Exercise data –
--*--

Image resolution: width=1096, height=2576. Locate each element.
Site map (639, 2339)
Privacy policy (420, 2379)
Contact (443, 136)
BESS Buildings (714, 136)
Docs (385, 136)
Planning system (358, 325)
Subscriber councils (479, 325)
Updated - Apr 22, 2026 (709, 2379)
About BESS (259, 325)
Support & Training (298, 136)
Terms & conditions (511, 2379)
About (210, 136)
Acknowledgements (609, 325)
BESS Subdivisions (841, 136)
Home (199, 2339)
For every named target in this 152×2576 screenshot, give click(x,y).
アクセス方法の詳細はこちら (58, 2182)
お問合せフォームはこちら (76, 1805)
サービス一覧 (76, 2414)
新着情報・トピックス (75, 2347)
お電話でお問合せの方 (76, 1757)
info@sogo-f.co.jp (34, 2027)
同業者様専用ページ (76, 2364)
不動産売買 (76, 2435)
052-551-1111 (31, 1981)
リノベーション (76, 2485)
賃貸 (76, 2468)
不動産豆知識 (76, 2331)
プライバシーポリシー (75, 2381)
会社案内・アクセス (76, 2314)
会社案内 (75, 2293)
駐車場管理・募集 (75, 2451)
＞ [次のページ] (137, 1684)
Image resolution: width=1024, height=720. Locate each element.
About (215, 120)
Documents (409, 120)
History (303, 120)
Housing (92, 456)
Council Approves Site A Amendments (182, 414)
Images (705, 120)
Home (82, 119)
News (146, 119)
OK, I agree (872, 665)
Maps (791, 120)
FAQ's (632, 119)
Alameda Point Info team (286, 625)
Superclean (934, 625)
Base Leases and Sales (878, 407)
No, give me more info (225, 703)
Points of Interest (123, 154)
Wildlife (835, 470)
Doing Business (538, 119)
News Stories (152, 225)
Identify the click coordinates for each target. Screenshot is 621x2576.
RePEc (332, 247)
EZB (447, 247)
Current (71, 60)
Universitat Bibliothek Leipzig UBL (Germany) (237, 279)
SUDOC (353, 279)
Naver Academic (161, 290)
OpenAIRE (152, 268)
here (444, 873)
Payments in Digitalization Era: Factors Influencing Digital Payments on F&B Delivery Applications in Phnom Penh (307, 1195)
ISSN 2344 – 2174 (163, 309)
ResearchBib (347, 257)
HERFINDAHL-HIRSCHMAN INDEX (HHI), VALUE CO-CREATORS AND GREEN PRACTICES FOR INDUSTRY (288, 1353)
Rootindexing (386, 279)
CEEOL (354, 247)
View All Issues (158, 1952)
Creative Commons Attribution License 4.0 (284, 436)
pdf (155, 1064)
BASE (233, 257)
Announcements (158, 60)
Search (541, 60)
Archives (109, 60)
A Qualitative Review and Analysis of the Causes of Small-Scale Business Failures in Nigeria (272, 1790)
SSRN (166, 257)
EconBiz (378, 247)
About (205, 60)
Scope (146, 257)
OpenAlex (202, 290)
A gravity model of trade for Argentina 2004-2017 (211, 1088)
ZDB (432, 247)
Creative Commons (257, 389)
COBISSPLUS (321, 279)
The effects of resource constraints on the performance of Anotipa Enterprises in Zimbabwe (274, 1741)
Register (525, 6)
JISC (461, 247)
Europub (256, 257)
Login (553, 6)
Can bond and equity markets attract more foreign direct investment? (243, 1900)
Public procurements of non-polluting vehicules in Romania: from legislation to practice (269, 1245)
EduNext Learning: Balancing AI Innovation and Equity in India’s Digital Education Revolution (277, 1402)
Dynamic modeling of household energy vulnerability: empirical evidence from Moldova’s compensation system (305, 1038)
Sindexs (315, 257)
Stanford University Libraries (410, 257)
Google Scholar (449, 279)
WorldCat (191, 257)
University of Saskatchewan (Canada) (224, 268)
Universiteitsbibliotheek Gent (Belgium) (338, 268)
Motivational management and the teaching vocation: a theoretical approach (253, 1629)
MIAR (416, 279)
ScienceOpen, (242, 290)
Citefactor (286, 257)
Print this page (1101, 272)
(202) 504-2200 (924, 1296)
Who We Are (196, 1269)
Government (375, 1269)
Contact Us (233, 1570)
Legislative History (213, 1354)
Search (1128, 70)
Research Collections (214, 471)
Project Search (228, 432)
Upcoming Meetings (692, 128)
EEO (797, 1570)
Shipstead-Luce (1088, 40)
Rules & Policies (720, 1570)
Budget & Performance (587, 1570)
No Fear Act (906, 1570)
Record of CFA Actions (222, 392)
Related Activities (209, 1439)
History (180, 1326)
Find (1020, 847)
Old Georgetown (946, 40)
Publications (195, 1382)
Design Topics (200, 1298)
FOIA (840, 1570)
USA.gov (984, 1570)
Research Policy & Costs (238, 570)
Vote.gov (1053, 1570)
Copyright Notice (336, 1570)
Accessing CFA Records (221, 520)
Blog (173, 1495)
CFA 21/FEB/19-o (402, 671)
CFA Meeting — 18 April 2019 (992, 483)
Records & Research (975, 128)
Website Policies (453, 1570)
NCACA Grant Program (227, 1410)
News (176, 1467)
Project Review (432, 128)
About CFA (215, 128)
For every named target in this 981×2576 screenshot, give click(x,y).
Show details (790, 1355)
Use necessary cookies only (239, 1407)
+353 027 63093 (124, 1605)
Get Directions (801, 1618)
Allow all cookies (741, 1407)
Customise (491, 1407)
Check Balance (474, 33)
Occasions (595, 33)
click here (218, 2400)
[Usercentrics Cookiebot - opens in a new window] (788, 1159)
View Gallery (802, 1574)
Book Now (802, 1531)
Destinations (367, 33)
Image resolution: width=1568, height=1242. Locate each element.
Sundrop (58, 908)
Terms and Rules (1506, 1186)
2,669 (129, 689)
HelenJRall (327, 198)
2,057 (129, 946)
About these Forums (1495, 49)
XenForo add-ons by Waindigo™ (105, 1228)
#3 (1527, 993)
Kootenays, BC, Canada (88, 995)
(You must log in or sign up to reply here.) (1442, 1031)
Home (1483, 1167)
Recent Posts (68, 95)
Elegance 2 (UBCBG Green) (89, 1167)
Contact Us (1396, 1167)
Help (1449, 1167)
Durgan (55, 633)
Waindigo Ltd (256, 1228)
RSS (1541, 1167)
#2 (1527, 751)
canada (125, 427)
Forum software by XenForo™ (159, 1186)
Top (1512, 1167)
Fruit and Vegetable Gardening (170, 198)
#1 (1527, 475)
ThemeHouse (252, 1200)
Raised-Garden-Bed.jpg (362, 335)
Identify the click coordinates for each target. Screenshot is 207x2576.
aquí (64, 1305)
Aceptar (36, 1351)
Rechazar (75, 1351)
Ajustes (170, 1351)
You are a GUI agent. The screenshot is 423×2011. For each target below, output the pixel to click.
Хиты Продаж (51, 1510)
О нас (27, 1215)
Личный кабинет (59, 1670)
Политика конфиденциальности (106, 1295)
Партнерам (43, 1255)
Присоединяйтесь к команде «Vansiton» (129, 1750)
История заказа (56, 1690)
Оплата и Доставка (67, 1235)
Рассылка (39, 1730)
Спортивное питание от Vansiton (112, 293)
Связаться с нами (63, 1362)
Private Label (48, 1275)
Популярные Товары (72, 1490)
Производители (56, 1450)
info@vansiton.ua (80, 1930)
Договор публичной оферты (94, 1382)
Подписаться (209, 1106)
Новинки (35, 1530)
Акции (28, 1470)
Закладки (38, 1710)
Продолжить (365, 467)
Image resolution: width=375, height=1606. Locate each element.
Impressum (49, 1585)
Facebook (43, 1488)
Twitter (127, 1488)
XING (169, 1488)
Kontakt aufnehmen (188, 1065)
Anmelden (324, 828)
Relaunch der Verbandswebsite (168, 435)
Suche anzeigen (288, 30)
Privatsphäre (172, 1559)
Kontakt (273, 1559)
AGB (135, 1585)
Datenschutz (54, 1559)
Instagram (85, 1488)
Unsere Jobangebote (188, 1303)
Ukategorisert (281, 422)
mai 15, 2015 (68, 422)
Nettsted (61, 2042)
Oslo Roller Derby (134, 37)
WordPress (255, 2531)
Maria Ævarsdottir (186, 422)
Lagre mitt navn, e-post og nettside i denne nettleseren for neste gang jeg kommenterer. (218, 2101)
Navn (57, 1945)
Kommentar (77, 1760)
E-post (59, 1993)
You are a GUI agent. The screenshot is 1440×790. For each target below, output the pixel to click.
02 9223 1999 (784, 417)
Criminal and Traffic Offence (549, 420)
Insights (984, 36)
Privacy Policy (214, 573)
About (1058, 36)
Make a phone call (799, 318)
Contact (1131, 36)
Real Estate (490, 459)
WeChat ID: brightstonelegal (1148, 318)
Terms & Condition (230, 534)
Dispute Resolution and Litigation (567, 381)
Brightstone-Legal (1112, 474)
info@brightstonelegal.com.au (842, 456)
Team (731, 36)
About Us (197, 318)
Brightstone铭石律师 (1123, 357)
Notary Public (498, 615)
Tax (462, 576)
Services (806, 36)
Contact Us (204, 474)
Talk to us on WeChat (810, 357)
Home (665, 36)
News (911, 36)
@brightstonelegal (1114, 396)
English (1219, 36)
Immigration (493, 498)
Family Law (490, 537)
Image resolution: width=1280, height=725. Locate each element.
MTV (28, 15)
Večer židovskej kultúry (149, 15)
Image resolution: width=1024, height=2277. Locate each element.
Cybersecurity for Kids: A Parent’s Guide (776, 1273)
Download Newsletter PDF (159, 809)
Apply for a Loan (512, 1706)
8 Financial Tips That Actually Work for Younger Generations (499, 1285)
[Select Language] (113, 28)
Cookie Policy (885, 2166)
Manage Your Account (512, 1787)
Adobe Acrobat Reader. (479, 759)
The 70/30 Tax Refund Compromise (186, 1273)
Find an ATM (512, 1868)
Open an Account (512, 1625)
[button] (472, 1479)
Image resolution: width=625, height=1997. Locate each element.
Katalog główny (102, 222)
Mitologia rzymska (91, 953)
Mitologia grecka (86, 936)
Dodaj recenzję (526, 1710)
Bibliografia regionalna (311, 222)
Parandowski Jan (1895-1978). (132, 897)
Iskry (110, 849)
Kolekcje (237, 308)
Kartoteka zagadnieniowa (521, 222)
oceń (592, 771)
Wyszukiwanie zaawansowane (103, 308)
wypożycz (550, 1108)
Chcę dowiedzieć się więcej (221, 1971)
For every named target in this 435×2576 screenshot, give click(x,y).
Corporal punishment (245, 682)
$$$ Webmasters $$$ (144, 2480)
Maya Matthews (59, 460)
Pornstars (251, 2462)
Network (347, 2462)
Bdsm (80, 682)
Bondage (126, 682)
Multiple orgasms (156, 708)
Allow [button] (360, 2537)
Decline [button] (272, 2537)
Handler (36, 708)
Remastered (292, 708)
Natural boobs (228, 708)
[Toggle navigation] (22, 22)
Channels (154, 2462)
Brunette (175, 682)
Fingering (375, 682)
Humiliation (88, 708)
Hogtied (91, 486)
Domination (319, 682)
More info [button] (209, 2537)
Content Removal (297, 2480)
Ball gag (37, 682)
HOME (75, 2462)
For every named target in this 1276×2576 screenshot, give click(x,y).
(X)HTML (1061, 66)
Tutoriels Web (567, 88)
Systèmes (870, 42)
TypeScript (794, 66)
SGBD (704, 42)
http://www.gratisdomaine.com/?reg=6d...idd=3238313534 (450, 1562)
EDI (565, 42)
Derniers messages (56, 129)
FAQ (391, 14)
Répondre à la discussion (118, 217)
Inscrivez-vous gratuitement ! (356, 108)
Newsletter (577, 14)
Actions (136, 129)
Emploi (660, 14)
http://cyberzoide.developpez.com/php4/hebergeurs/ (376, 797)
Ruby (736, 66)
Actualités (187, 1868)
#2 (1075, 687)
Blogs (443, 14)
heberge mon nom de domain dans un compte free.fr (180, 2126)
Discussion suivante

--*--

The request – Retype the records above, from the line containing "Lagre mitt navn, e-post" through the line containing "8 Financial Tips", including both of those lines.

The completed task –
Lagre mitt navn, e-post og nettside i denne nettleseren for neste gang jeg kommenterer. (218, 2101)
Navn (57, 1945)
Kommentar (77, 1760)
E-post (59, 1993)
You are a GUI agent. The screenshot is 1440×790. For each target below, output the pixel to click.
02 9223 1999 (784, 417)
Criminal and Traffic Offence (549, 420)
Insights (984, 36)
Privacy Policy (214, 573)
About (1058, 36)
Make a phone call (799, 318)
Contact (1131, 36)
Real Estate (490, 459)
WeChat ID: brightstonelegal (1148, 318)
Terms & Condition (230, 534)
Dispute Resolution and Litigation (567, 381)
Brightstone-Legal (1112, 474)
info@brightstonelegal.com.au (842, 456)
Team (731, 36)
About Us (197, 318)
Brightstone铭石律师 (1123, 357)
Notary Public (498, 615)
Tax (462, 576)
Services (806, 36)
Contact Us (204, 474)
Talk to us on WeChat (810, 357)
Home (665, 36)
News (911, 36)
@brightstonelegal (1114, 396)
English (1219, 36)
Immigration (493, 498)
Family Law (490, 537)
Image resolution: width=1280, height=725. Locate each element.
MTV (28, 15)
Večer židovskej kultúry (149, 15)
Image resolution: width=1024, height=2277. Locate each element.
Cybersecurity for Kids: A Parent’s Guide (776, 1273)
Download Newsletter PDF (159, 809)
Apply for a Loan (512, 1706)
8 Financial Tips That Actually Work for Younger Generations (499, 1285)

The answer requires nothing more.